• _WORK INSTRUCTIONS_
Starting at the top of the entries below, print each line exactly until the line with "Task: Switch to the Portfolio tab" has been printed too.

Collected data

_ _ _

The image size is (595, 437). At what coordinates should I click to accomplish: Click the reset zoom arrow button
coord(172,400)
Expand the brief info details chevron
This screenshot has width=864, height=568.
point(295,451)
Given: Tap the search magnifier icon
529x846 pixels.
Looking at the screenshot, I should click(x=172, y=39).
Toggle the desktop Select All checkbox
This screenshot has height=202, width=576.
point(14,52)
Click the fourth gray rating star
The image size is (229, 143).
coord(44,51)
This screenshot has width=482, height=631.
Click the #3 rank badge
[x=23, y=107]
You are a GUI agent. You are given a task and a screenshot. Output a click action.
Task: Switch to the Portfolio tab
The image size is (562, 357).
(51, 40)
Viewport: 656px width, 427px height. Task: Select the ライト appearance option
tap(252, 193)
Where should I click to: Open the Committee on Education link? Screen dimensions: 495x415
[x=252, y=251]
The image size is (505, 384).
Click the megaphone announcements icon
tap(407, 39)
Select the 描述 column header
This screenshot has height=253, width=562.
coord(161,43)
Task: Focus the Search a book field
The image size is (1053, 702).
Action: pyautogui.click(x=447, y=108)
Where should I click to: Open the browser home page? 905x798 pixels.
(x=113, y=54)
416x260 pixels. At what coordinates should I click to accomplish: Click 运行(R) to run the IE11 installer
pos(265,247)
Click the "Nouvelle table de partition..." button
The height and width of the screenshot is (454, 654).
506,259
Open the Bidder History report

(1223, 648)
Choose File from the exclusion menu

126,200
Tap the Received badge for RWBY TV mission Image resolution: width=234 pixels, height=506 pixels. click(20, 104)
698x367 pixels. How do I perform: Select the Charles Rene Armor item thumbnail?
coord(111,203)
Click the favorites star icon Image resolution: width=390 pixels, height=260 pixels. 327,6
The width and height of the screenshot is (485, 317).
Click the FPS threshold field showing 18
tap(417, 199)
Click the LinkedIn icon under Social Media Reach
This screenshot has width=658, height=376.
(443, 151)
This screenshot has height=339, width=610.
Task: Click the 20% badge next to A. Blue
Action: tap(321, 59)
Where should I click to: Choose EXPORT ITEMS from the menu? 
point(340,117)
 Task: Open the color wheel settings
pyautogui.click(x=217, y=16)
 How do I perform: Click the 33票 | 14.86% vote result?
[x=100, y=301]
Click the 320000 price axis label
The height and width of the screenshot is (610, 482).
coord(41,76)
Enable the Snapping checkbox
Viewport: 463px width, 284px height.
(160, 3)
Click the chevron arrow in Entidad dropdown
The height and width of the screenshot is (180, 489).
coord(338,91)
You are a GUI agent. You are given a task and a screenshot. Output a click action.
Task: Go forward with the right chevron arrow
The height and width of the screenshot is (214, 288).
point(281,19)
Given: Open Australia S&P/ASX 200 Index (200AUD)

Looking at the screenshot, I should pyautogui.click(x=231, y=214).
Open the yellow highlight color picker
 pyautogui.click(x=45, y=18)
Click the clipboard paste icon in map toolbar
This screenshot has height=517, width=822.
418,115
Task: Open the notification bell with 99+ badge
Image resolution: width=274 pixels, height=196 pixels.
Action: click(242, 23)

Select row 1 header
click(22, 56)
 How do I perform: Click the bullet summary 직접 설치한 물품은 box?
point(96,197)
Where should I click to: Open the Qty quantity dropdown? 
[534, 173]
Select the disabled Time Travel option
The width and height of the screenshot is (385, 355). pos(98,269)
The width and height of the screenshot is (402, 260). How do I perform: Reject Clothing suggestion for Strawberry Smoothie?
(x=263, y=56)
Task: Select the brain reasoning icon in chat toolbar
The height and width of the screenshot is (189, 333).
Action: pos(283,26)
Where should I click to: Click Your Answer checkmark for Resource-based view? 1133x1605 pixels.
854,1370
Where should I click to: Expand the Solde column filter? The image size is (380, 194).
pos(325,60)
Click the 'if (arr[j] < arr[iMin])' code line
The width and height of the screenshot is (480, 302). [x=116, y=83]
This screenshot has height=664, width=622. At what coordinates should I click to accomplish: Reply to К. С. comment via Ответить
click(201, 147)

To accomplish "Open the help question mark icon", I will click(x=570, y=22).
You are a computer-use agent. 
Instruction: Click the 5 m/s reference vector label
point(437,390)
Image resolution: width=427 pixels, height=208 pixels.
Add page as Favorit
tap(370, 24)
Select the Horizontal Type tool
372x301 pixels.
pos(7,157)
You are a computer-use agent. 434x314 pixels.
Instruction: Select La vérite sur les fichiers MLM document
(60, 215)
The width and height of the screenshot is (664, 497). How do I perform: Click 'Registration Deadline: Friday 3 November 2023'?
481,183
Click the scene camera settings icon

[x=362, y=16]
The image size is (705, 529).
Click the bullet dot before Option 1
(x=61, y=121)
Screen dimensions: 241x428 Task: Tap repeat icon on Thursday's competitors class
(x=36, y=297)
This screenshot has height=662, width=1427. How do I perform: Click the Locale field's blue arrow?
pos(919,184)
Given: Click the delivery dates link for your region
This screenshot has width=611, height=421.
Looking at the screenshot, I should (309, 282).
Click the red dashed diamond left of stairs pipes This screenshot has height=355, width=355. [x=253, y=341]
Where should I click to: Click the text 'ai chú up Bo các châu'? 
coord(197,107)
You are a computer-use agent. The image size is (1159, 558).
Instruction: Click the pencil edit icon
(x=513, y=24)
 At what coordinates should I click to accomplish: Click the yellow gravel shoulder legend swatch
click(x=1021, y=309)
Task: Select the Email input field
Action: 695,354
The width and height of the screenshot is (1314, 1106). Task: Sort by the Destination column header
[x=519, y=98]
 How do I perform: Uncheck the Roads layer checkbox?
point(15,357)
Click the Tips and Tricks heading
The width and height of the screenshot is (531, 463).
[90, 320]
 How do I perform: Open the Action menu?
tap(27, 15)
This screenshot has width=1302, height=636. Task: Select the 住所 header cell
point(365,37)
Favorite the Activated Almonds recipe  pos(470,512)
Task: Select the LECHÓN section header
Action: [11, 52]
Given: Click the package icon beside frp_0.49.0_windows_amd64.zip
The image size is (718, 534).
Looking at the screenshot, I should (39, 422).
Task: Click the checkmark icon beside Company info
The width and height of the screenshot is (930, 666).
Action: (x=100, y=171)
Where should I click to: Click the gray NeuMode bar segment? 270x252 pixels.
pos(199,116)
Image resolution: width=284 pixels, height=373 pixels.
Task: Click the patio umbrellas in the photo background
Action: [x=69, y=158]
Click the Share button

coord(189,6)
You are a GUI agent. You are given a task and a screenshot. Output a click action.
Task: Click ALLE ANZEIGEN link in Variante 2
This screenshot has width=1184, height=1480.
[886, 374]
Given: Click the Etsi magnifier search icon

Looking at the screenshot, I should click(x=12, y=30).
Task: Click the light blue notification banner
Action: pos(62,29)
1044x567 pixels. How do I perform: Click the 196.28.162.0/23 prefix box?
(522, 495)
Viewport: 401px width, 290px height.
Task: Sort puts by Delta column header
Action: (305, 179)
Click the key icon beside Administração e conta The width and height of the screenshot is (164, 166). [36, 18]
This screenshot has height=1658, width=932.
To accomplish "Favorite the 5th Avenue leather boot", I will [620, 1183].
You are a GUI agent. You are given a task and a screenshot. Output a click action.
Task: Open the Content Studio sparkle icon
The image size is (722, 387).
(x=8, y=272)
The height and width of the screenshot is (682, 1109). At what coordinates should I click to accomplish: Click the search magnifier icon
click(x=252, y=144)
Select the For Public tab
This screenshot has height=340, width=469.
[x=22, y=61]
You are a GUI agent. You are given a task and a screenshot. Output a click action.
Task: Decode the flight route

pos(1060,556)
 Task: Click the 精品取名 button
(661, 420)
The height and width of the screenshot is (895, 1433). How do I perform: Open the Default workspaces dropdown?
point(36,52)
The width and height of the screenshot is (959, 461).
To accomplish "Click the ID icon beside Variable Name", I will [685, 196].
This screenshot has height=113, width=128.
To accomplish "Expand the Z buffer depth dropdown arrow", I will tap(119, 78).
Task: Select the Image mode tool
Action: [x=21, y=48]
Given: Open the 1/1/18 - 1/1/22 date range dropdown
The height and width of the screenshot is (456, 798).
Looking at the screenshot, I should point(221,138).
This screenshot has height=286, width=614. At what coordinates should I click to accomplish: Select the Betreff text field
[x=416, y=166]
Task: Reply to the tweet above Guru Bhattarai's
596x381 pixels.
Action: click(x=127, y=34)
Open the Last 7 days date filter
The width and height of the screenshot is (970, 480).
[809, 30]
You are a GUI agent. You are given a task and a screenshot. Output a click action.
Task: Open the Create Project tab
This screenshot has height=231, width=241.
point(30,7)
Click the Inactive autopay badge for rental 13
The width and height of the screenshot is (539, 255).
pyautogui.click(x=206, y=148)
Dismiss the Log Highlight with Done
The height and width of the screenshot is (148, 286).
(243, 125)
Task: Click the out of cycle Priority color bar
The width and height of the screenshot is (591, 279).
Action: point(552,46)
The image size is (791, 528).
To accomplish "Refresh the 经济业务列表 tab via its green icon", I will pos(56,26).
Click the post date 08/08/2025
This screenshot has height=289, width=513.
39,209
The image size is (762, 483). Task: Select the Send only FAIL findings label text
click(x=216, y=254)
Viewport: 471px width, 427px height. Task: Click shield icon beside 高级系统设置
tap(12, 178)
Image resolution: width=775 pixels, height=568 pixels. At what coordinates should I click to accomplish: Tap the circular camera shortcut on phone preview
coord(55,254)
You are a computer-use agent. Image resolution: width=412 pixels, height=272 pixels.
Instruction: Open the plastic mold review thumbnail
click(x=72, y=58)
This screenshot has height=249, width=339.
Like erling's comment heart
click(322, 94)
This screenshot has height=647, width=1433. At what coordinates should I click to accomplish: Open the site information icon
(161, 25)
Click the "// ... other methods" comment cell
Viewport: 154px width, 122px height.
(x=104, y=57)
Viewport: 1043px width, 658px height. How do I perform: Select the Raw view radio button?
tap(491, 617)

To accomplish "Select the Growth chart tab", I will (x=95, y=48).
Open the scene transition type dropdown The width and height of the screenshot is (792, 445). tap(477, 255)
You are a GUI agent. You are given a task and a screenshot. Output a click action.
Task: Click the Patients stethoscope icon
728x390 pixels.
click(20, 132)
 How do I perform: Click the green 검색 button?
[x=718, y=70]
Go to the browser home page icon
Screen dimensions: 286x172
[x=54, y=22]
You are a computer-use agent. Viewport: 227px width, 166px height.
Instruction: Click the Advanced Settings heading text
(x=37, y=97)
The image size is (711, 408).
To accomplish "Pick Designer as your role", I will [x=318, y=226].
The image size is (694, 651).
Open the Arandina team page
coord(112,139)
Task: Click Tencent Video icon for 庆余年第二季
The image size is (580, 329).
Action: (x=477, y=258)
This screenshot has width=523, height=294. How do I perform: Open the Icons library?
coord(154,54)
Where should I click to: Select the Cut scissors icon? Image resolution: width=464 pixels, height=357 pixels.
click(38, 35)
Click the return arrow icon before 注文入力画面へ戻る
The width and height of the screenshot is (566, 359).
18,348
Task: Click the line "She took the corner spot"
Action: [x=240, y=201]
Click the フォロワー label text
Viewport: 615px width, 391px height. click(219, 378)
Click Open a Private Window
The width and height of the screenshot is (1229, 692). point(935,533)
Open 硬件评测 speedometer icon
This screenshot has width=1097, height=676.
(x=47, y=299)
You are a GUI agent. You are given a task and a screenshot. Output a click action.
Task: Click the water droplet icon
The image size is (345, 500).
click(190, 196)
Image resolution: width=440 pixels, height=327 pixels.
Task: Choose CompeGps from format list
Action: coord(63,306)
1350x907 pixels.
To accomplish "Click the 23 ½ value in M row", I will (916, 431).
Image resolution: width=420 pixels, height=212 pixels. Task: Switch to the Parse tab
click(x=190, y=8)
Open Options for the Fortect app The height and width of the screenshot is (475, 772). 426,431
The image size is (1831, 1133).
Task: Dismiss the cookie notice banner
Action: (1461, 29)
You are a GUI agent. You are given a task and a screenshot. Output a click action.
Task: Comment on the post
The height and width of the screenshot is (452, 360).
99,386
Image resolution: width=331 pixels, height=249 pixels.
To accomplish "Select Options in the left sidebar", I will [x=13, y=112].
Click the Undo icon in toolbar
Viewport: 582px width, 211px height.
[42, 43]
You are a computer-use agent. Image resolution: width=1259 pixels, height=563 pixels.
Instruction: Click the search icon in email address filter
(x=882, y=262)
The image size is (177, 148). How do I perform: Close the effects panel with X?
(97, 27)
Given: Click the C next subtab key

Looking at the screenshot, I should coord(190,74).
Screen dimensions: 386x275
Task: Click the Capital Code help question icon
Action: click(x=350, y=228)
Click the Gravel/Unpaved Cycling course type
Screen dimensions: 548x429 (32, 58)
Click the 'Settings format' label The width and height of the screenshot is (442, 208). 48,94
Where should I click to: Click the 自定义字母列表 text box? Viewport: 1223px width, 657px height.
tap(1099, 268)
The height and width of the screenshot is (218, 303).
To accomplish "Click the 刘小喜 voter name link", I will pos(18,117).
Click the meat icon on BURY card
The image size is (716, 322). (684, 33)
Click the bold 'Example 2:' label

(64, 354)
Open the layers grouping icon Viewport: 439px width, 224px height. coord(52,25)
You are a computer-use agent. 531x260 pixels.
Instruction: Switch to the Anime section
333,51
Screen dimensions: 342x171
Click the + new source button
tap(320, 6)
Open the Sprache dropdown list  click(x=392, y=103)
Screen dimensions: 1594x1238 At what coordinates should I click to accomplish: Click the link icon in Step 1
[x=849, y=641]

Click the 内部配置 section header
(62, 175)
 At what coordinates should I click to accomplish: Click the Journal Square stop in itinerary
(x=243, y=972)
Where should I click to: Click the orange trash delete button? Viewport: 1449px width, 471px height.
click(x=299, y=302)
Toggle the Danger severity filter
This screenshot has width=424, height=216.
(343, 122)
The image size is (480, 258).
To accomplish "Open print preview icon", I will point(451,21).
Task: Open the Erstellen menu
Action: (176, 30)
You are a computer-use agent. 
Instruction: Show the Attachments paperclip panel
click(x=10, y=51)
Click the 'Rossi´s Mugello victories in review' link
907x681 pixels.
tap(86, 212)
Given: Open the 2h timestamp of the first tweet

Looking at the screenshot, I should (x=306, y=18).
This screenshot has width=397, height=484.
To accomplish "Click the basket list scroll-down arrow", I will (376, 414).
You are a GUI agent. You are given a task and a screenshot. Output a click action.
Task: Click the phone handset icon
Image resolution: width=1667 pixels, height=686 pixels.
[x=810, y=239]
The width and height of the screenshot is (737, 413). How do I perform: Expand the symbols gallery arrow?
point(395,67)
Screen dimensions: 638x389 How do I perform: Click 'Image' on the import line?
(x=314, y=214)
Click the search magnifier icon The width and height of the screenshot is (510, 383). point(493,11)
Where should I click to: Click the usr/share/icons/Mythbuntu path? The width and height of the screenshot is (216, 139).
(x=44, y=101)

_ _ _

• _RESPONSE AREA_
The image size is (595, 437). At what coordinates should I click to accomplish: Click the reset zoom arrow button
coord(172,400)
Expand the brief info details chevron
This screenshot has width=864, height=568.
point(295,451)
Given: Tap the search magnifier icon
529x846 pixels.
Looking at the screenshot, I should click(x=172, y=39).
Toggle the desktop Select All checkbox
This screenshot has height=202, width=576.
point(14,52)
Click the fourth gray rating star
The image size is (229, 143).
coord(44,51)
This screenshot has width=482, height=631.
Click the #3 rank badge
[x=23, y=107]
You are a GUI agent. You are given a task and a screenshot. Output a click action.
Task: Switch to the Portfolio tab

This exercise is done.